Polizei-Einsatz trotz Genehmigung: 450 Kilo Bärlauch falsch gepflückt
In Baden-Württemberg wird aus der ersten großen Bärlauch-Ernte der Saison ein Fall für die Polizei – obwohl eine passende Genehmigung vorlag. Es gab nur einen Irrtum.
Mit den ersten warmen Tagen beginnt auch die kurze, intensive Bärlauch-Saison. Die Ernte erfolgt in einem engen Zeitfenster, die Nachfrage ist entsprechend hoch. Umso wichtiger sind klare Abläufe und präzise Abstimmungen, insbesondere wenn größere Mengen gesammelt werden. Während Privatpersonen nämlich Bärlauch nur in kleinen Mengen für den Eigenbedarf pflücken dürfen, oft als »Handstrauß« bezeichnet, sind für gewerbliche Ernten mehrere Genehmigungen erforderlich.
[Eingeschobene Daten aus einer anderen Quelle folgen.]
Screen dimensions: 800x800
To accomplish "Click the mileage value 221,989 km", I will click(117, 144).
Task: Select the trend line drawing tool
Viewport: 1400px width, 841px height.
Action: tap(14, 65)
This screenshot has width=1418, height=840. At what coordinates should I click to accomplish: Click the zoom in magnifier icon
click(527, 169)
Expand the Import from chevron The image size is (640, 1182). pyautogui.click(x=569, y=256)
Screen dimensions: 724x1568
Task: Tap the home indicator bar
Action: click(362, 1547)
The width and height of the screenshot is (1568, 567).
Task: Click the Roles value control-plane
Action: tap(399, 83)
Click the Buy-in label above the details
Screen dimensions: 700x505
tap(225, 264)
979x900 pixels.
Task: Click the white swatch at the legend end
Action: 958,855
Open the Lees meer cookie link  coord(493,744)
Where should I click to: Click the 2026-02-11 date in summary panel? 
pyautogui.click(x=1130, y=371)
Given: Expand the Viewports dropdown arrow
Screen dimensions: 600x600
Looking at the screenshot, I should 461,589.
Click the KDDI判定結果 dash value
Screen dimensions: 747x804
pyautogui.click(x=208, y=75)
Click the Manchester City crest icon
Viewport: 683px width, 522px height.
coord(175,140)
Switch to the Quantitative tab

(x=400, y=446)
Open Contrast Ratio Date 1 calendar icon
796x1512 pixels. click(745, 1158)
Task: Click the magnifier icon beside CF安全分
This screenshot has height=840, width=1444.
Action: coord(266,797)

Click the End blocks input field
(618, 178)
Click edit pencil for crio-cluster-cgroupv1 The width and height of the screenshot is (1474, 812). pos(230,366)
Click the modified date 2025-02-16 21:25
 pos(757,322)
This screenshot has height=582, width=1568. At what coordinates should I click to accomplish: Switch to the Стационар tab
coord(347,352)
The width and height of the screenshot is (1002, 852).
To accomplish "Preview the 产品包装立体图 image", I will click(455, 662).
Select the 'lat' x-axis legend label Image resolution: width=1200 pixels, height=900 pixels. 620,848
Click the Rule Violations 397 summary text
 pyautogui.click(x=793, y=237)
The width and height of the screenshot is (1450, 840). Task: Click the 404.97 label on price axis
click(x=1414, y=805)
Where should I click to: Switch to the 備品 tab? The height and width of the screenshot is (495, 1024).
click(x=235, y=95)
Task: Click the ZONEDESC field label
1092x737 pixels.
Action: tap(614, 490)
Diese müssen zuvor sowohl von Behörden als auch von den jeweiligen Grundstückseigentümern eingeholt werden.
Da wäre nur noch ein Haken, dessen Auswirkung zuletzt 50 Erntehelfer am eigenen Leib erfahren mussten. Sie waren Ende März in einem Waldstück bei Öhringen im Einsatz, um Bärlauch zu sammeln – mit offizieller Genehmigung. Soweit, so gut! Bis die Polizei eintraf und sie darauf aufmerksam machte, dass sie am falschen Ort pflücken würden: Statt der genehmigten Fläche wurde ein angrenzendes Grundstück abgeerntet. Als die Polizei eintraf, waren bereits rund 450 Kilogramm des Wildkrauts gepflückt.
Kein Einzelfall
Für den betroffenen Grundstückseigentümer ist die Sache klar: Ohne seine Zustimmung sei die Ernte nicht rechtmäßig. Am Ende konnten sich die Beteiligten zum Glück einigen. Der Vorfall in Öhringen ist nicht der erste seiner Art. Bereits vor zwei Jahren kam es in der Region zu einer ähnlichen Verwechslung, bei der sogar mehrere Tonnen Bärlauch auf dem falschen Grundstück geerntet wurden. Im Zweifel lohnt es sich, Genehmigungen und Rahmenbedingungen mehrfach zu überprüfen – vor allem aber die Adresse.